Thus, the UE200’s sound is all about the midrange. Compared to Sennheiser CX500 ear-bud earphones (which have a similar street price), the UE200s have a far more natural presentation with a smoother, less peaky midrange and better low-level definition. While the CX500s have substantially more bass energy, their low frequencies are not as distinct as those of the UE200s, with the CX500’s bass quantity outweighing quality. Note, too, that the bass of the CX500s overwhelms the lower midrange, making it slightly muddy and thick. The UE200’s midrange is reminiscent of what I’m used to hearing through the Ultimate Ears In-Ear Reference Monitor custom-fit in-ear monitors (which sell at a much higher $999 price point). In short, the UE200’s midrange frequencies are clear, well defined, and make it easy to listen deep into the mix without having to strain.

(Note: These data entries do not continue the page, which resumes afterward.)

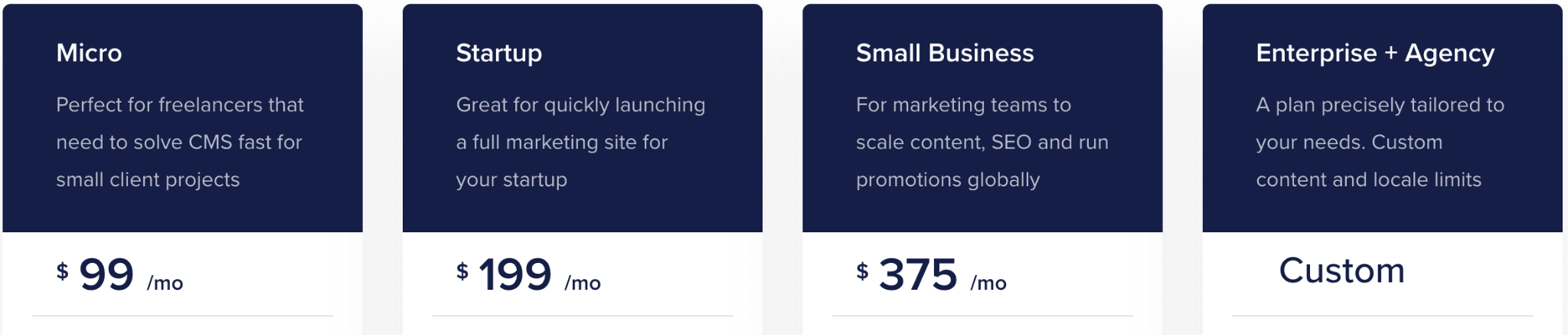Click the Custom price label
This screenshot has width=1568, height=335.
(1341, 271)
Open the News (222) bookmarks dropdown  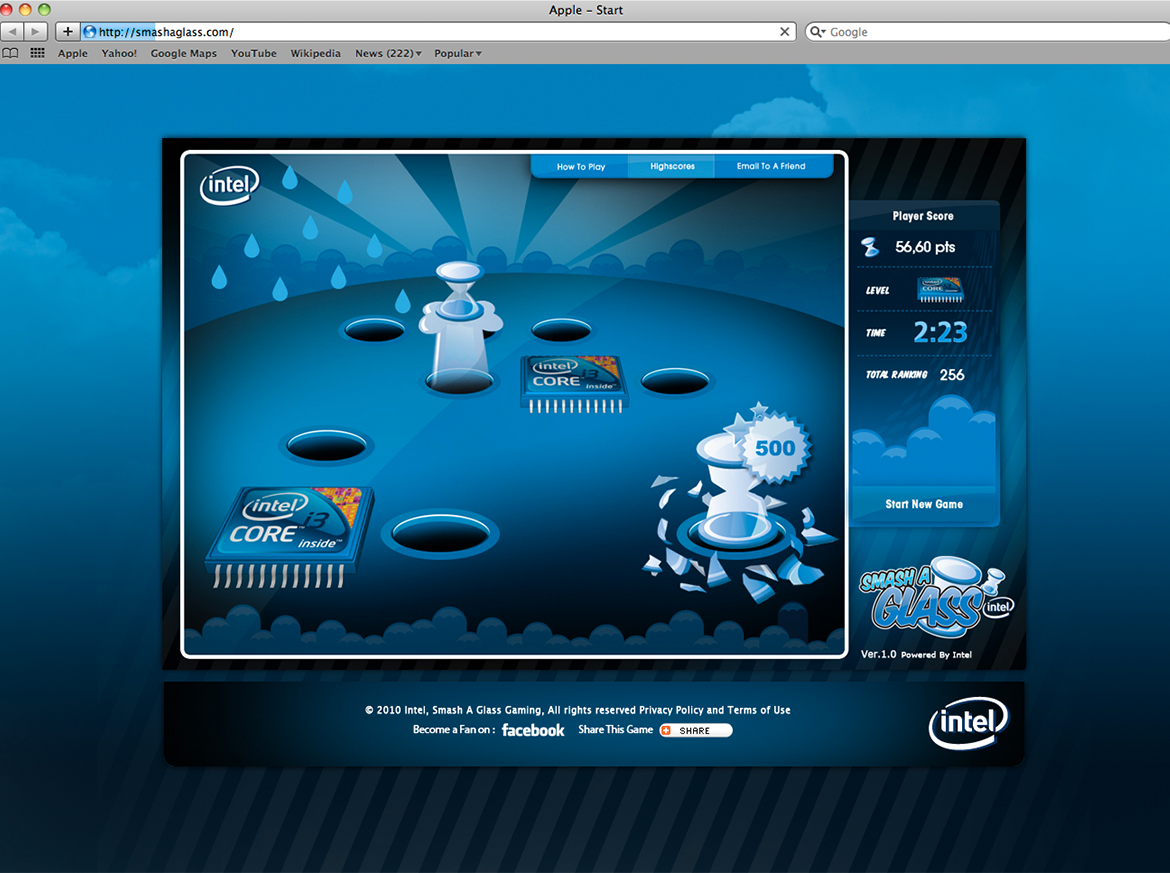[387, 53]
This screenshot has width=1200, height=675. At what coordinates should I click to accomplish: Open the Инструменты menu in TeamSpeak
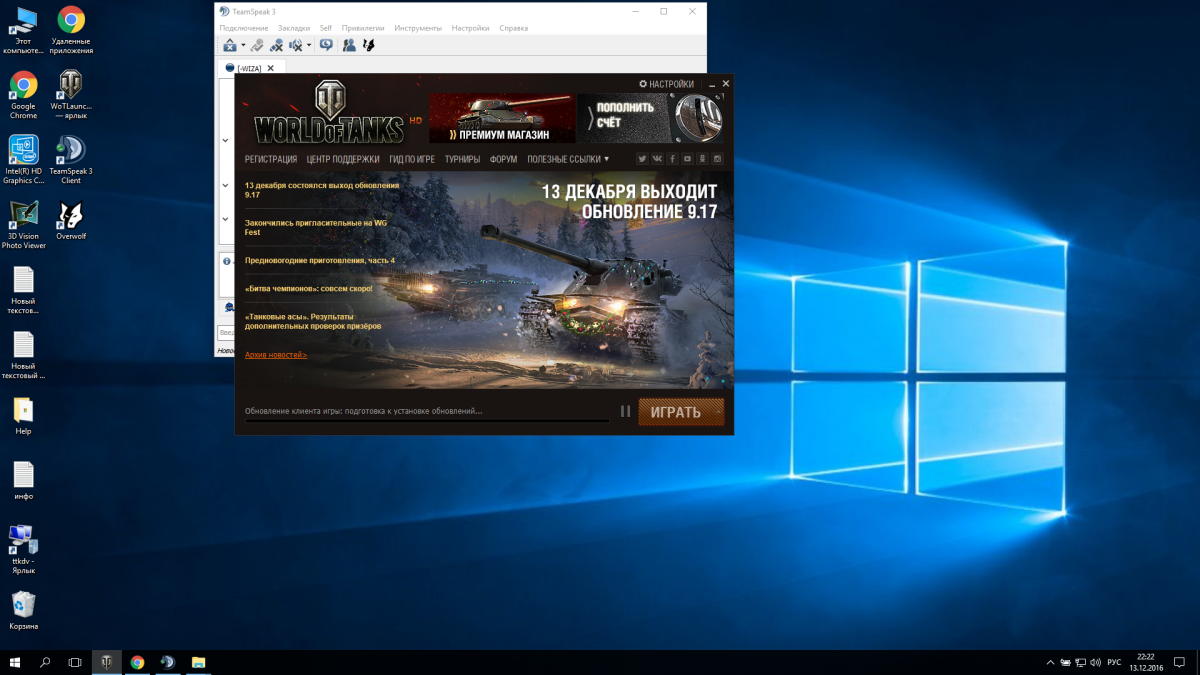418,28
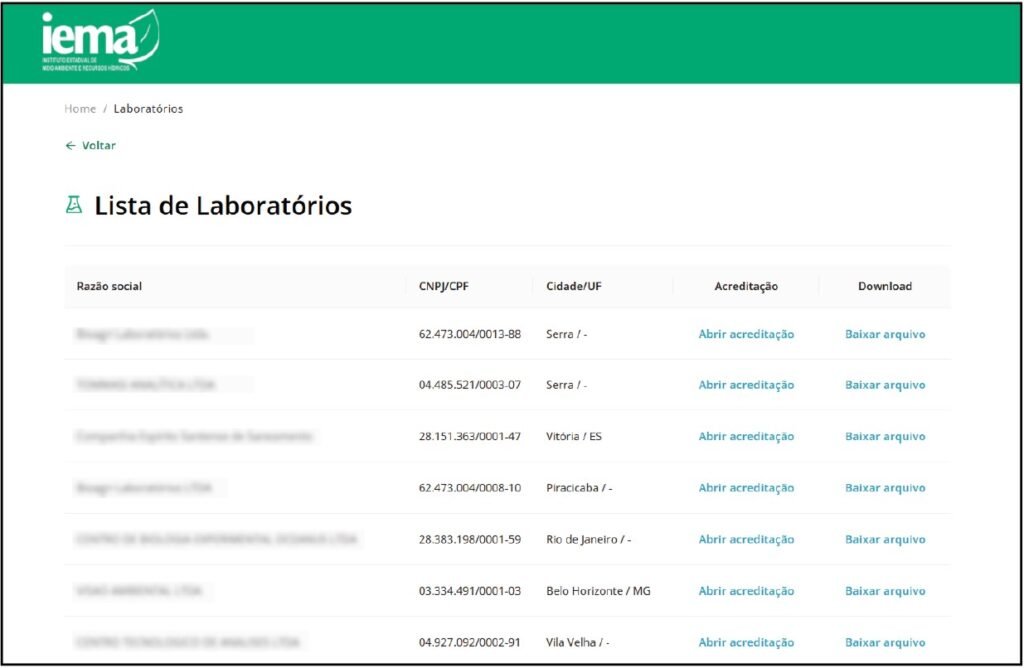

Even when the UE200s are perfectly fitted with a complete seal from external noise for maximum bass output, the bass extension and intensity will be less than what many headphone users have come to expect from accessory earphones. In many ways the UE200s remind me of a decent limited-frequency desktop monitor—they give you some impression of bass, but they lack the impact, extension, and dynamic drive of a more full-frequency transducer. But like a good monitor, the UE200’s bass rolls off smoothly with no attempt to enhance the bass with a bump around 100 Hz.
For optimal bass through the UE200s, they must fit right. When they are seated properly the bass on the UE200s may not be overwhelming, but it is certainly sufficient to deliver fundamental harmonics and an even harmonic balance. It may seem counter-intuitive that earphones with less bass can sound more harmonically balanced than ones with more bass. But when you listen to them by themselves, the UE200’s harmonic balance comes across as remarkably neutral.